▶ **Work instruction**:
Would you transcribe the records below from the line with "This screenshot has" to the line with "Viewport: 353px width, 301px height.", ends included, exactly and with nothing more, leaving the pictures out?

--- Given information ---

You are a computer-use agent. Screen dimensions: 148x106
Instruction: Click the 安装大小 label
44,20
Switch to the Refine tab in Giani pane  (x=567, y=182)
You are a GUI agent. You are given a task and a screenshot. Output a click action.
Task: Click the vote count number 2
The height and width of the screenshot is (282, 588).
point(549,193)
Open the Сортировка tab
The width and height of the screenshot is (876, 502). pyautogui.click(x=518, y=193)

---
--- Given information ---

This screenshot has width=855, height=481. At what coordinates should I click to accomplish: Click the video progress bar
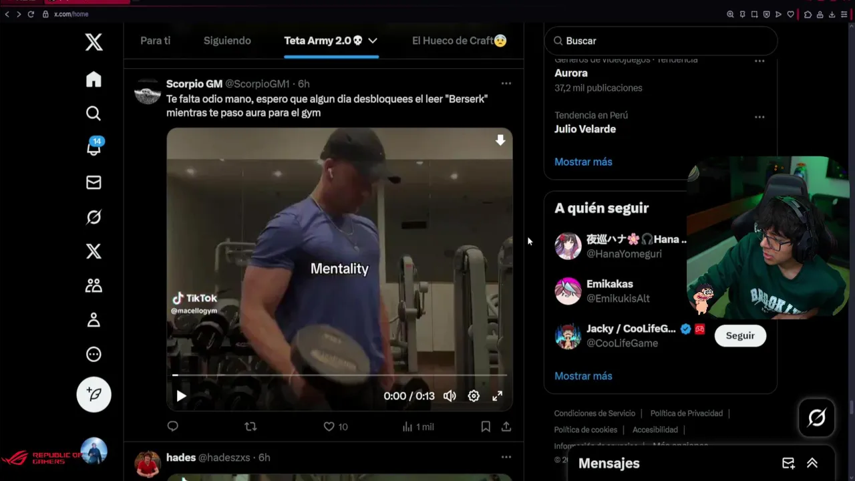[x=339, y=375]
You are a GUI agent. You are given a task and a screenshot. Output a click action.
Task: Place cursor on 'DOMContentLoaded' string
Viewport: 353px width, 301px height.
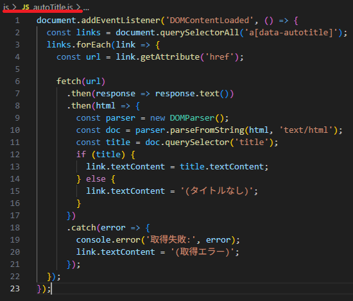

---

▶ **Task response**:
This screenshot has width=855, height=481. At what coordinates should I click to accomplish: Click the video progress bar
[x=339, y=375]
You are a GUI agent. You are given a task and a screenshot. Output a click action.
Task: Place cursor on 'DOMContentLoaded' string
Viewport: 353px width, 301px height.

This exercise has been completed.